In Search of A/The Point of Life

Posts Tagged ‘multiplicity’

DAY 19: KAIDIE HAS SHAPESHIFTED TO A 157m SPONGE SO AS TO BETTER SOAK UP THE FESTIVE ATMOSPHERE.

How are you enjoying the festivities, my Dear Readers?

This morning I took a hard look at myself at the mirror. I quite like my current formation as a hamster – I quite enjoyed being a cockroach as well, both of which are fabulous for going undercover, but I am also exhausted of only being vertically-challenged all the time. (For instance, what in gods’ names gives short men the right to chat up short women as if they are godsends, as if I should be ever so grateful for meeting someone of a physical formation [sic] that I could crush with the tip of my little toe?! Kaidie is a 3rdlifer, for chrissake, and is adamantly against smalltownprovincial incest, inbreeding and any sort of breeding. Have you forgotten that Kaidie is  a perfectly globalised cosmopolitan of metropolitan Nondon? Get out of my way shorties, let Kaidie mingle with all the other species, formations, forms, lifeforms and non-life forms out there.)

So, what should I become next? I pondered for a while… When in Rome, surely I should do as the Romans do. When in Nondon, surely I should do as Nondeners do. What better way to soak up the atmosphere than to be a sponge! But what size should I go for? A 1.57m kitchen sponge does not quite make a strong enough visual presence as a 157m one. So voila, I’ve made the transition. In order not to confuse you, my Dear Reader, for my continually refreshing renewals, renovations and reinventions, I created a diagramme for your kind reference. (My hamster formation is a few pixels, right at the left side of the diagramme, actually, can you spot it? ) As you can see, I have coloured myself in my favourite pink to try to add some neon glamour to the festive occasion. In addition, in order not to commit the frequent superhero fashion faux pas, I have dyed my square pants the same #ff02d8 shade as the rest of my body. Don’t you think this is a most fabulous getup for me to visit Frafalgar Square, the Nondon-I and the New Year’s Day Parade! How do you like it?

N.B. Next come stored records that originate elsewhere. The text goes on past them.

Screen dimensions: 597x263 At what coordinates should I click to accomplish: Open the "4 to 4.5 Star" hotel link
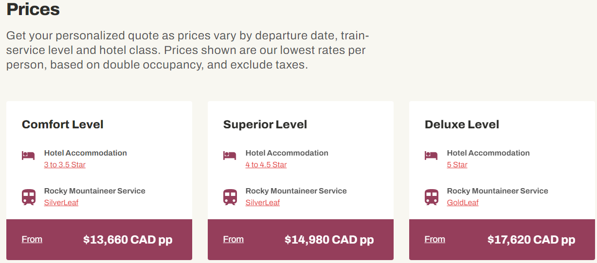266,165
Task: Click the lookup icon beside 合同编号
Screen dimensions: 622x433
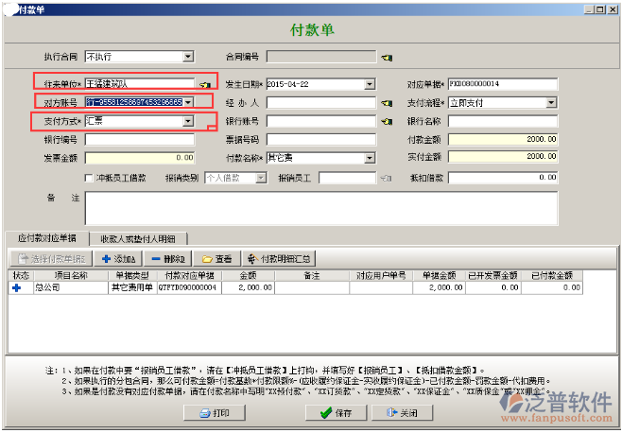Action: tap(386, 57)
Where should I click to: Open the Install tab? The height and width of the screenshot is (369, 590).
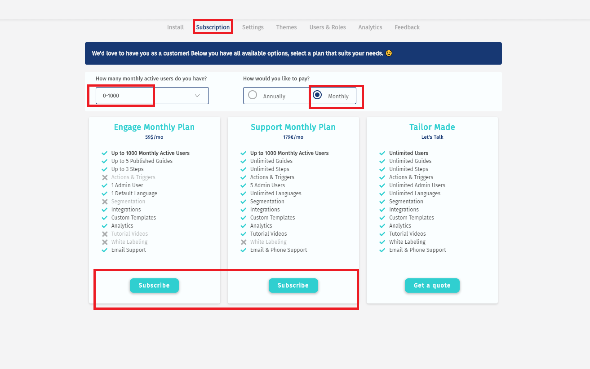(175, 27)
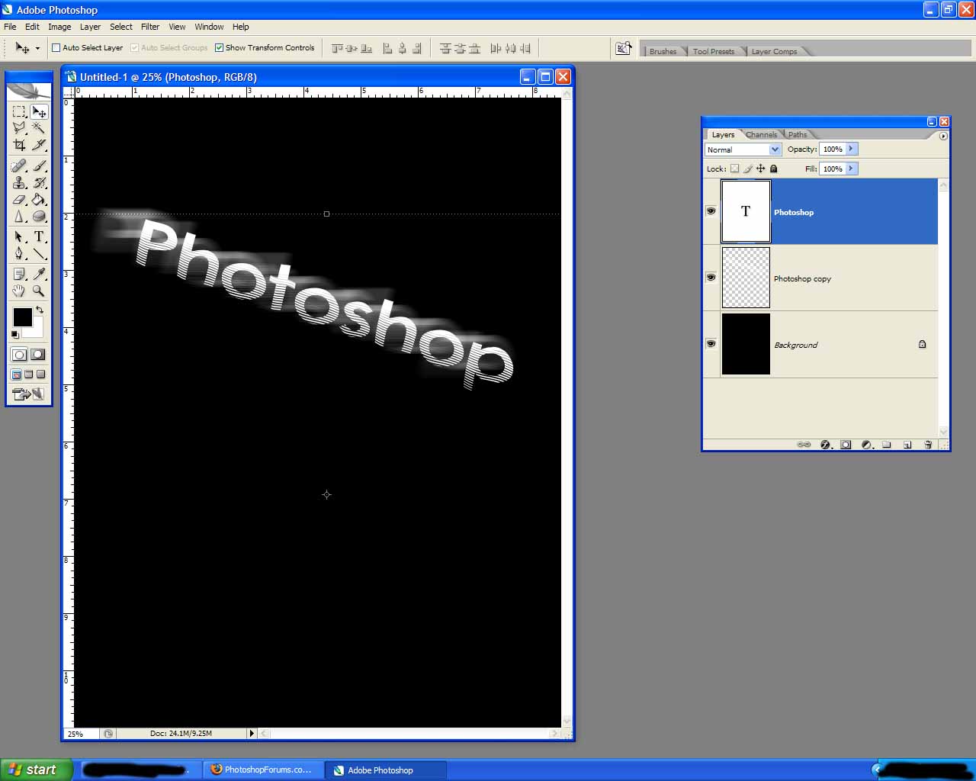This screenshot has height=781, width=976.
Task: Select the Crop tool
Action: tap(19, 145)
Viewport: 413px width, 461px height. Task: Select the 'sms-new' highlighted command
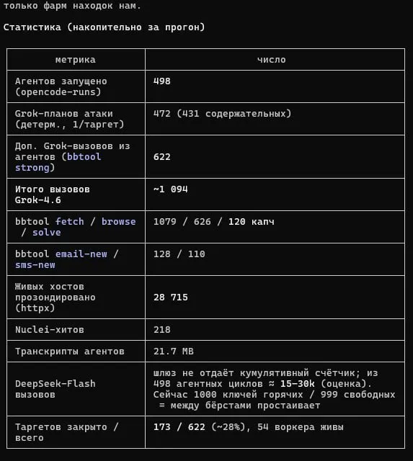pyautogui.click(x=35, y=264)
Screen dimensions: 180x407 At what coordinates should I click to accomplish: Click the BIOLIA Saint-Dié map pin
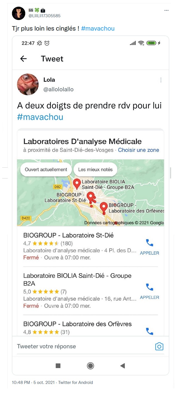(x=77, y=183)
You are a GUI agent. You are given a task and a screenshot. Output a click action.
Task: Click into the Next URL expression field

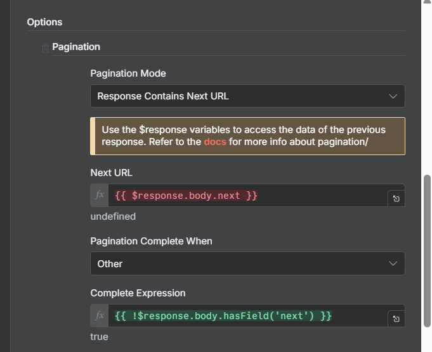point(247,196)
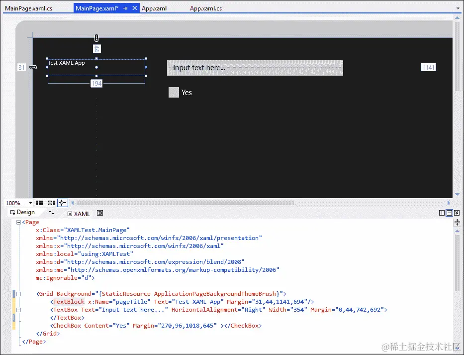Click inside the Input text here TextBox
Screen dimensions: 464x355
click(x=254, y=67)
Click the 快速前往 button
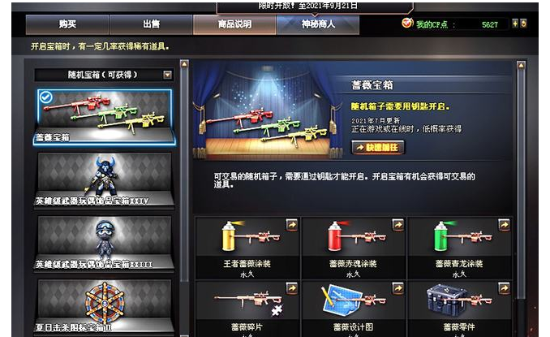550x337 pixels. [x=378, y=148]
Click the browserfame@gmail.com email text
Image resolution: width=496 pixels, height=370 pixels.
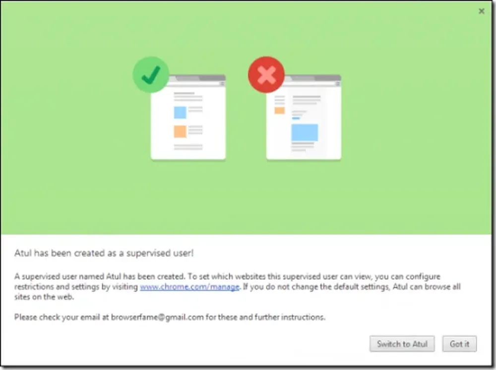[157, 317]
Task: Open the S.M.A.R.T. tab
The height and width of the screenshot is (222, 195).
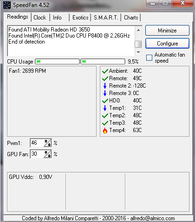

* PS THANK YOU my Facebook friends Breda and Vassili for your kind advice! *

* If YOU have any suggestions as to what (and when) I could become next, do SHOUT!*

small_sponge

Kaidie finally meeting her match in Nondon.


THE MUSEUM OF EVERYTHING AND HENRY DARGER (many thanks to JO & ROB for this wonderful recommendation!)

What is between everything and nothing? Something, for sure.

What is between everything and nothing? Something, for sure.

At Jo and Roy’s recommendation, I visited the Museum of Everything last Sunday. (DO GET YOUR RECOMMENDATIONS POURING IN! I will take them up and report back!! This blog entry is proof!) I walked to and from the museum (about 7km) at a temperature not fit for humans. Fortunately I was a hamster then (and now). Unfortunately, my little hands/feet (call them what you will – ok, limbs) could not have a good grip of the icy ground, so I slipped and landed on my ass. In Life 3.0, being the smart ass that I am, I turned my accident into a positive experience, and instead of trying to stand up and confront the chuckling spectators, I rolled myself on the ground, all the way to the Museum at Sharples Hall Street, which is right next to Primprose Hill.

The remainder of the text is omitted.